I have officially recruited my friend, Molly, to join me at BC for at least one month - yay! We show up at our normal time today and were slightly nervous because we spent Saturday night drinking vodka and eating sweet potato fries. Sooooo, we knew that would come back to bite us in the ass - and it did.
Josh, our trainer...aka Dictator....aka Drill Sergeant...had us start out with a 3 minute run followed by shoulder presses, jump squats, bicycles, and push ups. His wife, Terri, who is also a trainer/owner worked out with us. Is it really fair to have to stare at her while we work out? I think not - I'm going to start asking her to wear clothes that are 6 sizes too big to make her look uglier....sadly, I am not sure that would even matter! I guess I'll just have to use her child-sized ass as motivation.....sigh....

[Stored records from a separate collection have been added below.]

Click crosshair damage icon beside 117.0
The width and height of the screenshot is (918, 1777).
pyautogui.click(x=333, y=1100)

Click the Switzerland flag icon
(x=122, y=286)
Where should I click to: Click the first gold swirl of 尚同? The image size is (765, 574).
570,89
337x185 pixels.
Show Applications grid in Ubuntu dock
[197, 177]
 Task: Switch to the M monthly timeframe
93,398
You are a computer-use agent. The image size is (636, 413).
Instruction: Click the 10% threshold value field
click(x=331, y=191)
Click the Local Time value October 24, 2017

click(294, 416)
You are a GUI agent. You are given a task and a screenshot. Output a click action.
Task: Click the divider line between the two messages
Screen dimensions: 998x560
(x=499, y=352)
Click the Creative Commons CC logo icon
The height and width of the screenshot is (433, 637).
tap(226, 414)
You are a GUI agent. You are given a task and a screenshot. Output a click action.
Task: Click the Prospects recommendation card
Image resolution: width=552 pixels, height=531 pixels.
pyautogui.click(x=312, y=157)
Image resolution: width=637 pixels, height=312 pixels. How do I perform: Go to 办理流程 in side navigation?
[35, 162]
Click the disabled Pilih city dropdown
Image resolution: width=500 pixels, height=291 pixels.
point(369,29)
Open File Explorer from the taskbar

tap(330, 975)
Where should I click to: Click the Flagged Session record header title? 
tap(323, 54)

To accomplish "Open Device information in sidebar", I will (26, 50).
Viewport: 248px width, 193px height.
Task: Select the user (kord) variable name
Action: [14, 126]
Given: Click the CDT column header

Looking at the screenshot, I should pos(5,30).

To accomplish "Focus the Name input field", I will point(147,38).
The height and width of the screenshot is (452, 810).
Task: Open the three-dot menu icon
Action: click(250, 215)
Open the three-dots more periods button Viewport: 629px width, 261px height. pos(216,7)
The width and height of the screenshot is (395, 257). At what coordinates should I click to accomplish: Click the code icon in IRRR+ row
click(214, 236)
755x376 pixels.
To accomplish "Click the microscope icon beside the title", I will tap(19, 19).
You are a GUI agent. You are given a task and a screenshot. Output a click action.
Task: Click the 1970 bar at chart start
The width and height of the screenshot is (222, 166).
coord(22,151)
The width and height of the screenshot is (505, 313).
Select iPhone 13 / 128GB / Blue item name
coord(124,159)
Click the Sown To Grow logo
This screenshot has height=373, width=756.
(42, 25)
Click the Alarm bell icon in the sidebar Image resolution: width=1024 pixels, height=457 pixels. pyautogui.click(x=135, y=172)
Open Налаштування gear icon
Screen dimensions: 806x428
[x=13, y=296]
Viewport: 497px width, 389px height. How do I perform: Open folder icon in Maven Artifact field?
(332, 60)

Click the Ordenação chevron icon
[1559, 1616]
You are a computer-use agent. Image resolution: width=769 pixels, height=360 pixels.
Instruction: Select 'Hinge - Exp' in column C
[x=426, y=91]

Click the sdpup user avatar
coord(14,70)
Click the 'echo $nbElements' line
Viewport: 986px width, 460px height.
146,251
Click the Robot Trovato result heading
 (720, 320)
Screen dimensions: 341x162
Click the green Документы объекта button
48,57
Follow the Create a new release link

Anyway, there were PLENTY more exercises after that but I would like to focus on a huge barrier we had to overcome today - the most horrendous stench I have ever experienced. And I have smelled a lot of bad things. In my previous life, I worked in a restaurant, a hospital, and a fitness center; so I have had my share of horrible smelling experiences. But this takes the cake.
Two doors down from our BC is a hamburger joint and, apparently, it has its grease traps emptied every month or so. This stench was unlike anything I have ever smelled - a mixture of rotten eggs, a horrible fart, crude oil, and something I still can't identify. I'm sure the gals that are in better shape than I am only had to take small little breaths while running outside. Meanwhile, I am sucking in lungfuls followed by dry heaves. The mixture of strenuous exercise, lingering vodka and fried food, Monday morning, and the scent from hell were too much- I could barely keep the vomit at bay. Thank goodness Josh decided to move us across the street to the park to finish up our exercises. And I am pretty sure this was all in his evil plan. We were so grateful to not be smelling that foul odor, that we were jumping at the chance to go sprint and squat and sweat in a grassy, hilly field......well played Joshua, well played.
Highlight of the morning: no inappropriate incontinence.
Low of the morning: traumatized forever by french fry grease stank.